Algarrobo era a veces la televisión. Partíamos con mis padres en un fin de semana cualquiera, en ese Chevrolet rojo, aletudo, y que ahora solo veo en los shows de autos históricos aquí en Detroit, Michigan. Llegábamos después de varias horas al balneario. Era un viaje largo y tortuoso, y donde al pasar por Isla Negra, veíamos la casa vecina a la de Neruda, que habíamos arrendado un verano, antes de que mis padres construyeran la casa de Algarrobo. Recuerdo con felicidad unos patos que entraban y salían de la propiedad a través de un hoyo en el enrejado. En ese tiempo Neruda era un vecino cualquiera que escribía versos, todavía no había ganado el premio Nobel.
Al llegar a nuestra casa se me acentuaba esa sensación de lejanía cuando encendíamos la tele, un aparato de plástico, Motorola, que captaba una señal muy débil. La pantalla gris repentinamente se llenaba de puntitos blancos que pronto se evaporaban cuando captaba algo de afuera, una señal anémica, misteriosa que me llenaba de felicidad. Esa señal me empujaba a soñar porque me hacía sentir lejos, aislado, como si estuviera en otro lado, casi escondido de la civilización. Mi madre todavía no se había perdido en los laberintos de una vejez triste y solitaria, agria, como esos vinos baratos que con los años añejan mal. Pero en ese tiempo todo era distinto, ella buscaba vernos contentos, felices, en una actitud que la llenaba de alegría cuando reíamos y celebrábamos. Una amiga de ese tiempo, la recuerda en un e-mail que me mandó después de leer un texto triste que escribí sobre mi madre ya anciana, marchita, con esa actitud poco generosa que mostró pocos años antes de morir: “me acuerdo de nosotras muy chicas en Punta de Tralca. Nos llevó tu mamá. Ella vestía una túnica o caftán, y, allí en la playa con los brazos abiertos y mucho viento gritaba, ‘quiero ser feliz’ mientras nosotras saltábamos de gusto sobre la arena. Qué feroz es la vejez y la muerte de los padres.” Lo triste es que después, con los años, todo eso cambió, crecimos, nos hicimos adultos, y como que empezó la competencia, hubo filtros entre nosotros, se interpusieron otras gentes, otras familias que ella no había escogido ni aceptado, como nuestros amigos y parejas.

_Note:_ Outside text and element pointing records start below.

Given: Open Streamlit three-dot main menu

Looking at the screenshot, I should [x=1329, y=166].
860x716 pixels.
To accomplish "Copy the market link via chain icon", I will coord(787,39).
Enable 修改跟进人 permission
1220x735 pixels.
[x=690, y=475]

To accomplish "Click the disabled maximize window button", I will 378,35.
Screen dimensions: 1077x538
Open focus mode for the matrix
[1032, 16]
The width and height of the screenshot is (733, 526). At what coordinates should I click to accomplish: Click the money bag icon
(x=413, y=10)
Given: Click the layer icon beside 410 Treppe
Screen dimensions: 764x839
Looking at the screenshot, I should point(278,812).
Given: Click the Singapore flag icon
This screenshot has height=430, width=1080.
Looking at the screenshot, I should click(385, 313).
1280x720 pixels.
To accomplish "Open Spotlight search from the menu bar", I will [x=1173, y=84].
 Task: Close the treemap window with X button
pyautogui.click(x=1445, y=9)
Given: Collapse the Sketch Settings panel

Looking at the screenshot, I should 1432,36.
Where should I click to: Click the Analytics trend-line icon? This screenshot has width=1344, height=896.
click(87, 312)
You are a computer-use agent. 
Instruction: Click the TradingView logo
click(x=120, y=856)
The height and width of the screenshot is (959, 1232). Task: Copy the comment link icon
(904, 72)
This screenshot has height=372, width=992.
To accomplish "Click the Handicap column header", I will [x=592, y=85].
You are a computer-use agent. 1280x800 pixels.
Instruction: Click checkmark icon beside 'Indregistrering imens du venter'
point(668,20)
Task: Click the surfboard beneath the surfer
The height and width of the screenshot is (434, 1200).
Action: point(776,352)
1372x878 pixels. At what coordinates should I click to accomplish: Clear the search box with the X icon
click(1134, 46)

Encendíamos la tele, y ese pequeño mundo nuestro, de Santiago, hacía su entrada en Algarrobo, pero cuidadosamente, con filtros, con una nieve de puntitos blancos, titilantes, que nos entregaba la pantalla. Me gustaba luchar contra esos filtros, con esa señal mala. Movía la antena, la orientaba, le colgaba un alambre (que antes había sido un colgador de ropa), y a veces funcionaba, nos dejaba ver El Santo, Los Invasores, o Hawái Cinco Cero, seriales populares en esos años, y que nos llegaba como desde otra dimensión. Después, y con el tiempo, eso también cambió, y ya no hubo problemas para escuchar muchos canales y de todo el mundo. Pero ahora desde Michigan, a veces, y en días de tormenta, la señal en nuestra tele empeora. Mis hijas condenan, Camila se enoja, Sofía la apoya, y llaman al servidor, pero a mí me ocurre lo contrario, disfruto de ese desperfecto. Mientras ellas tratan de explicarse el problema, yo lo disfruto, me gusta la mala señal, imagino que nuevamente estamos lejos, distantes, que nadie se ha movido. Y entre sueños y alucinaciones, entre los reproches de mis hijas, entro nuevamente a mi casa de Algarrobo, -una casa que sentía como nuestra- y veo a mi madre, que está anciana, disminuida, pero que sonríe al verme. Salimos en un auto, un Honda gris, hacia Punta de Tralca donde al llegar, veo que salta de gusto frente al mar y nos grita que ha sido feliz, “he sido feliz, Cristián”, y que está contenta, dichosa, como en esos años de Algarrobo. Y yo vuelvo a ver esos patos que entraban y salían de la propiedad a través de un hoyo en el enrejado, un hoyo en el tiempo, y la acompaño y me largo y corro por la orilla de la playa gritando que quiero ser feliz.